そうそう、このサビのヒールのTK進行が小気味良いのだ」
二番に進んで行く。
夜陣は首を傾げた。
「む? 作った覚えのないフレーズだな、樹が作って挿し込んだにしちゃ、できすぎだが……? あいつ、まさかまたやらかしたのか……?」
「んア、これは、オレの作ったフレーズ! 何夜陣の曲と混ぜてんだよ! ふざけんナ! だが、混ぜられてもいい感じだゼ。

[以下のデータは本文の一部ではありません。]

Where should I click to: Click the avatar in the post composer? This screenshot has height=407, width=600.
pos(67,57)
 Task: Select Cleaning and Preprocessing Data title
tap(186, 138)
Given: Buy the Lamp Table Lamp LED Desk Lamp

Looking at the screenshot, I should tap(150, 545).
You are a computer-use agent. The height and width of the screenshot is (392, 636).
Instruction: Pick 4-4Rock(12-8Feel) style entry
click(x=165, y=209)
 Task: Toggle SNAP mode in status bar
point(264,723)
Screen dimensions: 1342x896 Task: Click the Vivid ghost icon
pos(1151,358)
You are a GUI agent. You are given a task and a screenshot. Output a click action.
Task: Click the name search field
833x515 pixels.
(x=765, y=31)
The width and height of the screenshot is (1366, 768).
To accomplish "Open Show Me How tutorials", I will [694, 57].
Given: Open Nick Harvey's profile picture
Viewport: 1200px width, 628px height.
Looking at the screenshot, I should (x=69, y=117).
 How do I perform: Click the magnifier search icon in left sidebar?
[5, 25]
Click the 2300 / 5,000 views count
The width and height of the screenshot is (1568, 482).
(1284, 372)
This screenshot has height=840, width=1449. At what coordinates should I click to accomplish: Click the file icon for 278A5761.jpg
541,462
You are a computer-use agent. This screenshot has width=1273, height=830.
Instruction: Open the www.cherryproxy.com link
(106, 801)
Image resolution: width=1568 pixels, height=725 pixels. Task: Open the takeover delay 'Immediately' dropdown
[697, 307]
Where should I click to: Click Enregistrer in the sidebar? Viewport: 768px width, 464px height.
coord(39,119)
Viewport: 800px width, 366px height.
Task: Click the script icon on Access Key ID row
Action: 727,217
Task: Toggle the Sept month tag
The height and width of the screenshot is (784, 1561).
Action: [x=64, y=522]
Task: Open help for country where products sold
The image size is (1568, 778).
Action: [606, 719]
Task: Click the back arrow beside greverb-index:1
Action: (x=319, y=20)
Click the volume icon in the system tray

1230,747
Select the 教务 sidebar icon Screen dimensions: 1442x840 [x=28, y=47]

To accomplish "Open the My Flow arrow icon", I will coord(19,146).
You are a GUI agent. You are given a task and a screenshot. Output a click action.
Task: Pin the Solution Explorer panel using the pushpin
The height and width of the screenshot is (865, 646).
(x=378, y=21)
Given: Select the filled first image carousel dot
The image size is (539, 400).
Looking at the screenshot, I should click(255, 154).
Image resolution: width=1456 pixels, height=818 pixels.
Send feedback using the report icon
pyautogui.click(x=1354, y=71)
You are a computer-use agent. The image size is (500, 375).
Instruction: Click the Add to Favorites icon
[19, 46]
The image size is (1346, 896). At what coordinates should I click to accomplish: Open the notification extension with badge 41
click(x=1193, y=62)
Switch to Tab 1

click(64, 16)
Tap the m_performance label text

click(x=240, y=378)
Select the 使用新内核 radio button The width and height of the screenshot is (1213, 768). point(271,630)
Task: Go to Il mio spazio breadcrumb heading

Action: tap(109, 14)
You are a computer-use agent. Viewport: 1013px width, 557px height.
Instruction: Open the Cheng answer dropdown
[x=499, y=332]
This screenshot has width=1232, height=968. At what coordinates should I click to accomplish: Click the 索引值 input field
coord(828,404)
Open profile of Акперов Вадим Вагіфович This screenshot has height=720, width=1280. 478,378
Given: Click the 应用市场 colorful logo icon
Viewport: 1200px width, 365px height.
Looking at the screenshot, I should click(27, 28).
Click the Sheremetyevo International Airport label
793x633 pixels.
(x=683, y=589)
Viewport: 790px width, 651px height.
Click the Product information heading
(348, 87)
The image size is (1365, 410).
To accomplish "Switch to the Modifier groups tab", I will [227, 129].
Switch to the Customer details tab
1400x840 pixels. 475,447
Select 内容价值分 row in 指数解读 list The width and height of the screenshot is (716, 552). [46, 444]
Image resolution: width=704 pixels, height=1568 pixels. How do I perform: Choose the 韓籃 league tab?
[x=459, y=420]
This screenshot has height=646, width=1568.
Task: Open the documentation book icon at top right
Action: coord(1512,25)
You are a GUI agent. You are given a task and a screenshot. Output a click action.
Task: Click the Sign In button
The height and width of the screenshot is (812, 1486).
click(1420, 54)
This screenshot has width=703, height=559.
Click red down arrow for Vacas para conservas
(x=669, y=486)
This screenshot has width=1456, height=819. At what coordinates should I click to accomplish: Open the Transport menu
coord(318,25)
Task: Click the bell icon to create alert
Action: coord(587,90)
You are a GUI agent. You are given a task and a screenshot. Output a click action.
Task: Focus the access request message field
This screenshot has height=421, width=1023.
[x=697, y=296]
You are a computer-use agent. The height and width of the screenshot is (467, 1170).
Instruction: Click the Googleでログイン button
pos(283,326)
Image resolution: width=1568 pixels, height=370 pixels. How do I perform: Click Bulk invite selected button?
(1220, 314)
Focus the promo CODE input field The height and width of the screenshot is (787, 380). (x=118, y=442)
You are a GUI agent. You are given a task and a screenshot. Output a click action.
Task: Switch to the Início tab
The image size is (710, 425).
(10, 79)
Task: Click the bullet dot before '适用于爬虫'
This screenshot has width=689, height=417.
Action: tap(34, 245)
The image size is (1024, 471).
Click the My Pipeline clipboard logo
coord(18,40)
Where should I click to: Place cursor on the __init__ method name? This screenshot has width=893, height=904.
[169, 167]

サビの魔法の王道進行が熱いゼ!」
そして、間奏に入り、いよいよ大サビに差し掛かる。
夜陣が暗い顔をし始める。
「樹よ……混ぜるとか不遜なマネしてくれたな? だが、締めの大サビで採用されたのがもしオレのフレーズでなかったらその時は……」
次の瞬間、鋭く叫ぶは、龍華。
「ヨシッ! ミオの歌うこの主旋律は間違いなくオレが作曲したもの! 採用されたのはオレ! 樹からの勝利を勝ち得たゼ!」
「何言ってるんだ? レーレの旋律が主旋律だろう? つまり採用されたのはオレのフレーズだ!」
「ハア? こ……高音が主旋律に決まってるだローがっ!」
「限らん! 型にハマるなよ」
それを聞いていた結束が不思議そうに言った。
「つーか、おかしくないか? 夜陣と龍華が打ち合わせもせずに別々に作ったふたつの大サビが同時に鳴ってるみたいだけど、そんなことしたら聞くに耐えない雑音になるに決まってると思うんだけど……。 確かにふたりの声はそこ行くか! って感じのド肝を抜く音程どうしだけど、組み合わさって、疾走感抜群の絶妙な配合になってるぜ!」
樹が夜陣たちの背後からにゅっと現れる。
「たまたま、ですよ? おふたりが大サビに使ってたコード進行がほぼ同じだったんすよ。その名をクラシック由来のカノン進行! だから重ね合わせて違和感がないどころか絶妙に共鳴し合ってるんです」
「まじで合作しちまった風になってるじゃねーか! 気色わりー」
「はは、だが、単体より優れていると認めざるをえまい……。オレの渾身の主旋律にここまで張り合ってくる主旋律を作るお前はやはりさすがだ! 龍華よ」
「お前こそ、オレのキャッチーさに一歩も引いてねーのな、夜陣!」
結束が分析した。
「新鋭TK進行から始まり、王道進行を経由して、歴史あるカノン進行へとさかのぼっていった……か。うまいな」
大拍手に包まれ、DTM部は大満足だったが、観客は騒ぎ出した。
「二曲聞けるんじゃなかったのかよ――っ」
「すげーいい曲! 難しそうだが覚えたいっ!」
「もっと、聞かせてくれ――っ」
「ふむ、仕方あるまい。
今までの持ち曲を披露していくとするか」
この日、ミオとレーレは合わせて十曲以上歌うはめになった。
歌い終わった頃には陽はとっくに暮れていた。
黒川が豪快に笑いながら曲を褒めた。
「合作の曲名は『フロント風雅』でいいな! 中身に見合うくらいかっこいいではないか!」
一同は「黒川先生のセンス……」と脱力した。
「個々のキラーチューンはまたおいおい作ろう」
夜陣が言うと「そうだナ」と龍華も賛成した。
そんな二人に結束がつっこんだ。
「こっちでキラーチューンって発表前に決められるお前らがすごいよ。代表曲だろ? ふつう聞いてる観衆が自然と選ぶもんだと思ってたけど」
レーレの上乗せつっこみが夜の海辺に響いた。